§ Provided material:
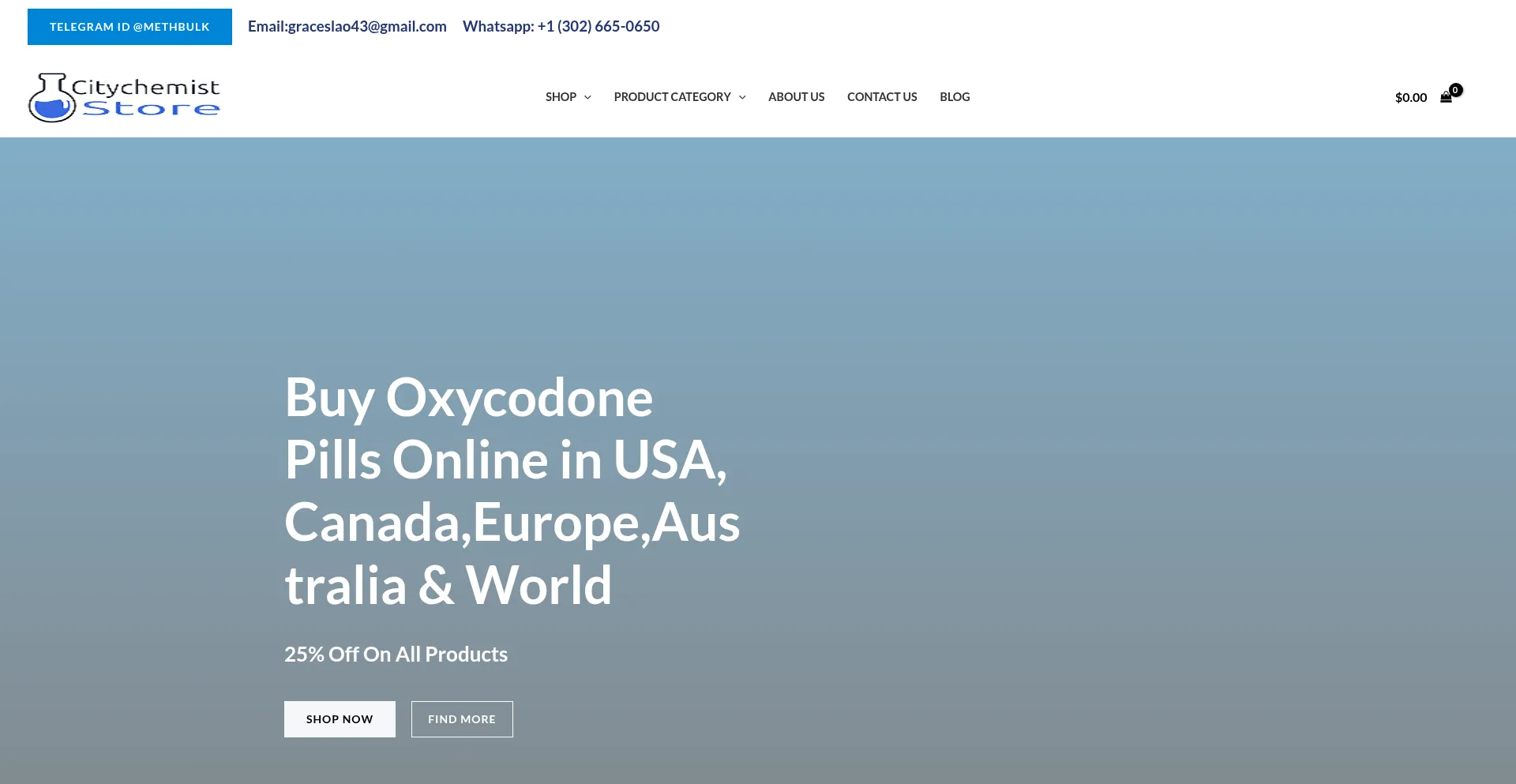
Task: Expand the Product Category chevron arrow
Action: [x=742, y=97]
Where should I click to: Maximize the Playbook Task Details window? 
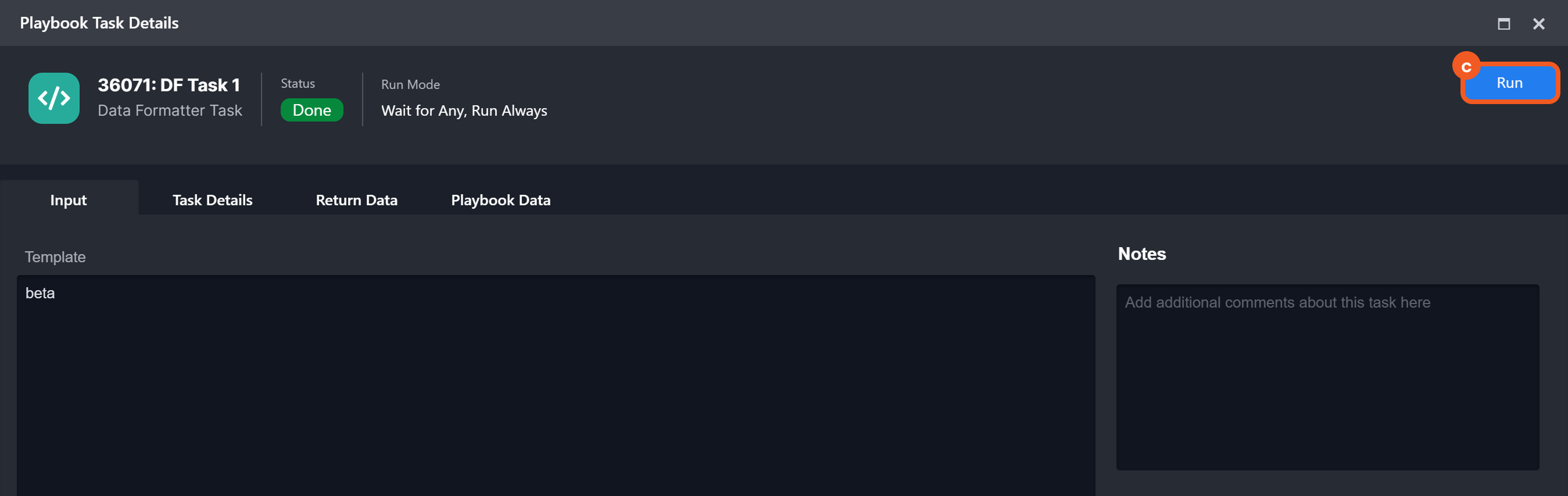pyautogui.click(x=1503, y=24)
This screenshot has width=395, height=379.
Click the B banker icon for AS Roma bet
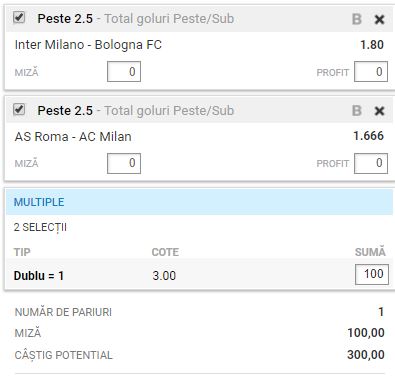point(357,110)
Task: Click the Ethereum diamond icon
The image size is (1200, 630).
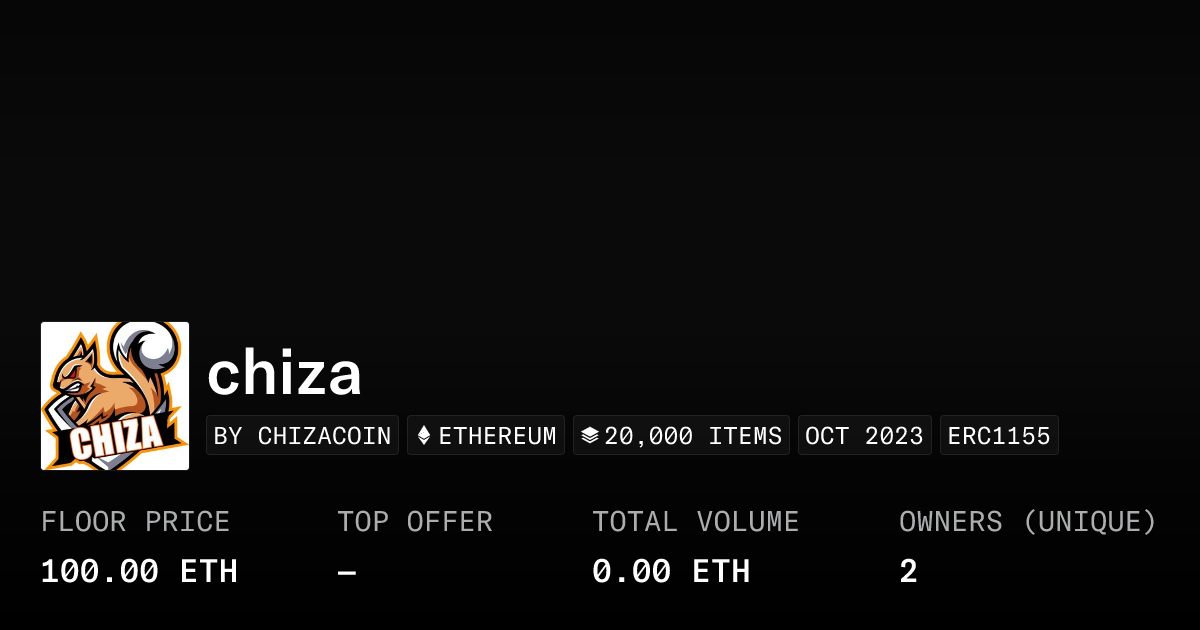Action: 424,436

§ Task to carry out:
Leaving the pictures out, set down exactly the lines from the one with "This screenshot has width=395, height=379." through the end of the records.

§ Your response:
This screenshot has width=395, height=379.
Click the B banker icon for AS Roma bet
point(357,110)
Task: Click the Ethereum diamond icon
The image size is (1200, 630).
Action: 424,436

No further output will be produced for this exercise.